→ WHAT THE TASK REQUIRES: Nothing should differ. Repeat every record as written.

→ Stored records:
*** Begin section ***

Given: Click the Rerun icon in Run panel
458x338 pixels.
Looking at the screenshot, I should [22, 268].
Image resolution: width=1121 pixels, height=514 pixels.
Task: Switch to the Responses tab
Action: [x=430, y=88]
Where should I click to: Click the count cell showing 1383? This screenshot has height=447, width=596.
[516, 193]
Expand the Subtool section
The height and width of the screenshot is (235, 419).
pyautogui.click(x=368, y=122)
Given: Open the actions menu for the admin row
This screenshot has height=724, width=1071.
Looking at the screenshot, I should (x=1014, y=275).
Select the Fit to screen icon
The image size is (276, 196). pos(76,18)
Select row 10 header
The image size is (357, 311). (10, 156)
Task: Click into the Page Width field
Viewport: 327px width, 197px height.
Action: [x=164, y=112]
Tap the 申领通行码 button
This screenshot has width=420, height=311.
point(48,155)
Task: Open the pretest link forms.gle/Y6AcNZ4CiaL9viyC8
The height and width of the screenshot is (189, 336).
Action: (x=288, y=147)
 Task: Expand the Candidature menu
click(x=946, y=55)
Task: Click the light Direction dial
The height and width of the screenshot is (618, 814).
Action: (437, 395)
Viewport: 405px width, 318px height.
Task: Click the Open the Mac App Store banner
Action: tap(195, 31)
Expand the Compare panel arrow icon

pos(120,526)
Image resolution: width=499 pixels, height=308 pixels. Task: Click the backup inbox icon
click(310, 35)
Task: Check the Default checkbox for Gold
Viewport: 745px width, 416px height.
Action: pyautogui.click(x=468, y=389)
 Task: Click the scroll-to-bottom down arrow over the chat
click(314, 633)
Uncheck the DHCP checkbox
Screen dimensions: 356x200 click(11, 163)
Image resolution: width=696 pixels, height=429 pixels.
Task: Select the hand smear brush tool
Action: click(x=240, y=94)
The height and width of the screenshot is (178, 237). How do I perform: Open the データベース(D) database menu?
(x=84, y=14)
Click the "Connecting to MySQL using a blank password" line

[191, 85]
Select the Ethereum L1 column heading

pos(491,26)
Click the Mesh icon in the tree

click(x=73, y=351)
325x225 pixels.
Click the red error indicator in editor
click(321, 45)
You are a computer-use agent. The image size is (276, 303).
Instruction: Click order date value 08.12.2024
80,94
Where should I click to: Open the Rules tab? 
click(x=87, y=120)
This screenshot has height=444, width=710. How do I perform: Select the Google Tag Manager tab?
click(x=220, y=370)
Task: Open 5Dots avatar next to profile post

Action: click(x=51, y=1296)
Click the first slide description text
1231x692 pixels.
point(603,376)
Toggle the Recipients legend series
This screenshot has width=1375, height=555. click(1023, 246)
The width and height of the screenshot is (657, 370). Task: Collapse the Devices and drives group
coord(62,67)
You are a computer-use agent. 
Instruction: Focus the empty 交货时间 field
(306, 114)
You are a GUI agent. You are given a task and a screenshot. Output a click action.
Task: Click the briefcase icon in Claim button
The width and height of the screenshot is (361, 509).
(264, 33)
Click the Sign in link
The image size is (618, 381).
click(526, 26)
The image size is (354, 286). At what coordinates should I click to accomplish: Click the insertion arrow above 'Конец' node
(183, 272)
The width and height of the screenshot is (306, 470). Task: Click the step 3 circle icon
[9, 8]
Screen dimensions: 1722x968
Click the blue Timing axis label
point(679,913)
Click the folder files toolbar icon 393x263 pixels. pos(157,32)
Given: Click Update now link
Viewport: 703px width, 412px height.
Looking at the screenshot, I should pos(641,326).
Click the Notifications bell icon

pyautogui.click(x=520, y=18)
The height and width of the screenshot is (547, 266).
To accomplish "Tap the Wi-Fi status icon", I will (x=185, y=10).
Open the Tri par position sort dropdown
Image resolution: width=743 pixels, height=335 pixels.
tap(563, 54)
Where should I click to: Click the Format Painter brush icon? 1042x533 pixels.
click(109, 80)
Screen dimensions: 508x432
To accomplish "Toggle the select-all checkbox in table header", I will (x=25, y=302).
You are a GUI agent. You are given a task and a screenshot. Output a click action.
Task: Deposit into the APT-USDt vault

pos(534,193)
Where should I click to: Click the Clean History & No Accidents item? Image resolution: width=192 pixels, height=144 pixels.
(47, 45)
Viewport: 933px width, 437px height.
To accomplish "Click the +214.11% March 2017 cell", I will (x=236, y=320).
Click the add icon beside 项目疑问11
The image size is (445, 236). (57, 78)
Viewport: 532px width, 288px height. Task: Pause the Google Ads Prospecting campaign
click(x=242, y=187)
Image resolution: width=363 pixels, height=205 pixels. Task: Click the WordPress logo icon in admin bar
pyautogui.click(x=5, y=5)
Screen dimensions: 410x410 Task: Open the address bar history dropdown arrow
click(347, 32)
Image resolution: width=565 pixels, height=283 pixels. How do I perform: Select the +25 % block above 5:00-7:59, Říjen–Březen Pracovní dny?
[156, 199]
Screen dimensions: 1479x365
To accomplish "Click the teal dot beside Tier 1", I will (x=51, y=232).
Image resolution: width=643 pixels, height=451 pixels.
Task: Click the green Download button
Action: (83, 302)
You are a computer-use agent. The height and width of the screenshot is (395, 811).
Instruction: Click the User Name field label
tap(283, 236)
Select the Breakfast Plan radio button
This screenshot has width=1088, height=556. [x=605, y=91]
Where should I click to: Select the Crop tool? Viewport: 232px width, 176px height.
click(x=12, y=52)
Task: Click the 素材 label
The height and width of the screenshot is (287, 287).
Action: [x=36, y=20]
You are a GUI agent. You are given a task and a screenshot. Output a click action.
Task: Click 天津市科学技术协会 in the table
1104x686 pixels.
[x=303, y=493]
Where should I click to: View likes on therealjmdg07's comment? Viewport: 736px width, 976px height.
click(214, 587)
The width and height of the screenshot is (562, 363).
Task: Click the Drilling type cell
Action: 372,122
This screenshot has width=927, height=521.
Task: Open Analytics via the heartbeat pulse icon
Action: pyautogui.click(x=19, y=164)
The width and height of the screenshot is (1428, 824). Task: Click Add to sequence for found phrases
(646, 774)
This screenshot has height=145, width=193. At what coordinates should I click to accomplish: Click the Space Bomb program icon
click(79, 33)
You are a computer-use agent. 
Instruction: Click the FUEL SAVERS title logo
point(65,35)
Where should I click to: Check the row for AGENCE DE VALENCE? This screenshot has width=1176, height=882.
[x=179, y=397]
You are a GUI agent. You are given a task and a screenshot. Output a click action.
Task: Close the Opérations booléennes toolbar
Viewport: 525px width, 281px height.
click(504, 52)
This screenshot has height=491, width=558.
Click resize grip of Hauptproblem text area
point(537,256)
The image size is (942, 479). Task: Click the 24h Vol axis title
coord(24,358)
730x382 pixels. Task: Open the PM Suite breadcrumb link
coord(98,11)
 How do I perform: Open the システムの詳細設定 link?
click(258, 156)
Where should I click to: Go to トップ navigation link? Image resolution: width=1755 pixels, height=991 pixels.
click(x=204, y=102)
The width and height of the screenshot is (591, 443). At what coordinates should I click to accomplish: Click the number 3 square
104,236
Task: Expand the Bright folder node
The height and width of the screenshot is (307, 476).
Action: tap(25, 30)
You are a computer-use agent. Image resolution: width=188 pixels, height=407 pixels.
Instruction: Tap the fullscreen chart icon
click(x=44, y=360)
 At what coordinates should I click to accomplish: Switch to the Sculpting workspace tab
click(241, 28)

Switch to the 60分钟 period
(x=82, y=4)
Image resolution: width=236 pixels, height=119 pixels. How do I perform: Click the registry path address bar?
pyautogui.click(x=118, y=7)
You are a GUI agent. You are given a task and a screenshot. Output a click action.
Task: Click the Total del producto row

*** End section ***

→ OUTPUT:
Given: Click the Rerun icon in Run panel
458x338 pixels.
Looking at the screenshot, I should [22, 268].
Image resolution: width=1121 pixels, height=514 pixels.
Task: Switch to the Responses tab
Action: [x=430, y=88]
Where should I click to: Click the count cell showing 1383? This screenshot has height=447, width=596.
[516, 193]
Expand the Subtool section
The height and width of the screenshot is (235, 419).
pyautogui.click(x=368, y=122)
Given: Open the actions menu for the admin row
This screenshot has height=724, width=1071.
Looking at the screenshot, I should (x=1014, y=275).
Select the Fit to screen icon
The image size is (276, 196). pos(76,18)
Select row 10 header
The image size is (357, 311). (10, 156)
Task: Click into the Page Width field
Viewport: 327px width, 197px height.
Action: [x=164, y=112]
Tap the 申领通行码 button
This screenshot has width=420, height=311.
point(48,155)
Task: Open the pretest link forms.gle/Y6AcNZ4CiaL9viyC8
The height and width of the screenshot is (189, 336).
Action: (x=288, y=147)
 Task: Expand the Candidature menu
click(x=946, y=55)
Task: Click the light Direction dial
The height and width of the screenshot is (618, 814).
Action: (437, 395)
Viewport: 405px width, 318px height.
Task: Click the Open the Mac App Store banner
Action: tap(195, 31)
Expand the Compare panel arrow icon

pos(120,526)
Image resolution: width=499 pixels, height=308 pixels. Task: Click the backup inbox icon
click(310, 35)
Task: Check the Default checkbox for Gold
Viewport: 745px width, 416px height.
Action: pyautogui.click(x=468, y=389)
 Task: Click the scroll-to-bottom down arrow over the chat
click(314, 633)
Uncheck the DHCP checkbox
Screen dimensions: 356x200 click(11, 163)
Image resolution: width=696 pixels, height=429 pixels.
Task: Select the hand smear brush tool
Action: click(x=240, y=94)
The height and width of the screenshot is (178, 237). How do I perform: Open the データベース(D) database menu?
(x=84, y=14)
Click the "Connecting to MySQL using a blank password" line

[191, 85]
Select the Ethereum L1 column heading

pos(491,26)
Click the Mesh icon in the tree

click(x=73, y=351)
325x225 pixels.
Click the red error indicator in editor
click(321, 45)
You are a computer-use agent. The image size is (276, 303).
Instruction: Click order date value 08.12.2024
80,94
Where should I click to: Open the Rules tab? 
click(x=87, y=120)
This screenshot has height=444, width=710. How do I perform: Select the Google Tag Manager tab?
click(x=220, y=370)
Task: Open 5Dots avatar next to profile post

Action: click(x=51, y=1296)
Click the first slide description text
1231x692 pixels.
point(603,376)
Toggle the Recipients legend series
This screenshot has width=1375, height=555. click(1023, 246)
The width and height of the screenshot is (657, 370). Task: Collapse the Devices and drives group
coord(62,67)
You are a computer-use agent. 
Instruction: Focus the empty 交货时间 field
(306, 114)
You are a GUI agent. You are given a task and a screenshot. Output a click action.
Task: Click the briefcase icon in Claim button
The width and height of the screenshot is (361, 509).
(264, 33)
Click the Sign in link
The image size is (618, 381).
click(526, 26)
The image size is (354, 286). At what coordinates should I click to accomplish: Click the insertion arrow above 'Конец' node
(183, 272)
The width and height of the screenshot is (306, 470). Task: Click the step 3 circle icon
[9, 8]
Screen dimensions: 1722x968
Click the blue Timing axis label
point(679,913)
Click the folder files toolbar icon 393x263 pixels. pos(157,32)
Given: Click Update now link
Viewport: 703px width, 412px height.
Looking at the screenshot, I should pos(641,326).
Click the Notifications bell icon

pyautogui.click(x=520, y=18)
The height and width of the screenshot is (547, 266).
To accomplish "Tap the Wi-Fi status icon", I will (x=185, y=10).
Open the Tri par position sort dropdown
Image resolution: width=743 pixels, height=335 pixels.
tap(563, 54)
Where should I click to: Click the Format Painter brush icon? 1042x533 pixels.
click(109, 80)
Screen dimensions: 508x432
To accomplish "Toggle the select-all checkbox in table header", I will (x=25, y=302).
You are a GUI agent. You are given a task and a screenshot. Output a click action.
Task: Deposit into the APT-USDt vault

pos(534,193)
Where should I click to: Click the Clean History & No Accidents item? Image resolution: width=192 pixels, height=144 pixels.
(47, 45)
Viewport: 933px width, 437px height.
To accomplish "Click the +214.11% March 2017 cell", I will (x=236, y=320).
Click the add icon beside 项目疑问11
The image size is (445, 236). (57, 78)
Viewport: 532px width, 288px height. Task: Pause the Google Ads Prospecting campaign
click(x=242, y=187)
Image resolution: width=363 pixels, height=205 pixels. Task: Click the WordPress logo icon in admin bar
pyautogui.click(x=5, y=5)
Screen dimensions: 410x410 Task: Open the address bar history dropdown arrow
click(347, 32)
Image resolution: width=565 pixels, height=283 pixels. How do I perform: Select the +25 % block above 5:00-7:59, Říjen–Březen Pracovní dny?
[156, 199]
Screen dimensions: 1479x365
To accomplish "Click the teal dot beside Tier 1", I will (x=51, y=232).
Image resolution: width=643 pixels, height=451 pixels.
Task: Click the green Download button
Action: (83, 302)
You are a computer-use agent. The height and width of the screenshot is (395, 811).
Instruction: Click the User Name field label
tap(283, 236)
Select the Breakfast Plan radio button
This screenshot has width=1088, height=556. [x=605, y=91]
Where should I click to: Select the Crop tool? Viewport: 232px width, 176px height.
click(x=12, y=52)
Task: Click the 素材 label
The height and width of the screenshot is (287, 287).
Action: [x=36, y=20]
You are a GUI agent. You are given a task and a screenshot. Output a click action.
Task: Click 天津市科学技术协会 in the table
1104x686 pixels.
[x=303, y=493]
Where should I click to: View likes on therealjmdg07's comment? Viewport: 736px width, 976px height.
click(214, 587)
The width and height of the screenshot is (562, 363).
Task: Click the Drilling type cell
Action: 372,122
This screenshot has width=927, height=521.
Task: Open Analytics via the heartbeat pulse icon
Action: pyautogui.click(x=19, y=164)
The width and height of the screenshot is (1428, 824). Task: Click Add to sequence for found phrases
(646, 774)
This screenshot has height=145, width=193. At what coordinates should I click to accomplish: Click the Space Bomb program icon
click(79, 33)
You are a computer-use agent. 
Instruction: Click the FUEL SAVERS title logo
point(65,35)
Where should I click to: Check the row for AGENCE DE VALENCE? This screenshot has width=1176, height=882.
[x=179, y=397]
You are a GUI agent. You are given a task and a screenshot. Output a click action.
Task: Close the Opérations booléennes toolbar
Viewport: 525px width, 281px height.
click(504, 52)
This screenshot has height=491, width=558.
Click resize grip of Hauptproblem text area
point(537,256)
The image size is (942, 479). Task: Click the 24h Vol axis title
coord(24,358)
730x382 pixels. Task: Open the PM Suite breadcrumb link
coord(98,11)
 How do I perform: Open the システムの詳細設定 link?
click(258, 156)
Where should I click to: Go to トップ navigation link? Image resolution: width=1755 pixels, height=991 pixels.
click(x=204, y=102)
The width and height of the screenshot is (591, 443). At what coordinates should I click to accomplish: Click the number 3 square
104,236
Task: Expand the Bright folder node
The height and width of the screenshot is (307, 476).
Action: tap(25, 30)
You are a computer-use agent. Image resolution: width=188 pixels, height=407 pixels.
Instruction: Tap the fullscreen chart icon
click(x=44, y=360)
 At what coordinates should I click to accomplish: Switch to the Sculpting workspace tab
click(241, 28)

Switch to the 60分钟 period
(x=82, y=4)
Image resolution: width=236 pixels, height=119 pixels. How do I perform: Click the registry path address bar?
pyautogui.click(x=118, y=7)
You are a GUI agent. You are given a task and a screenshot. Output a click action.
Task: Click the Total del producto row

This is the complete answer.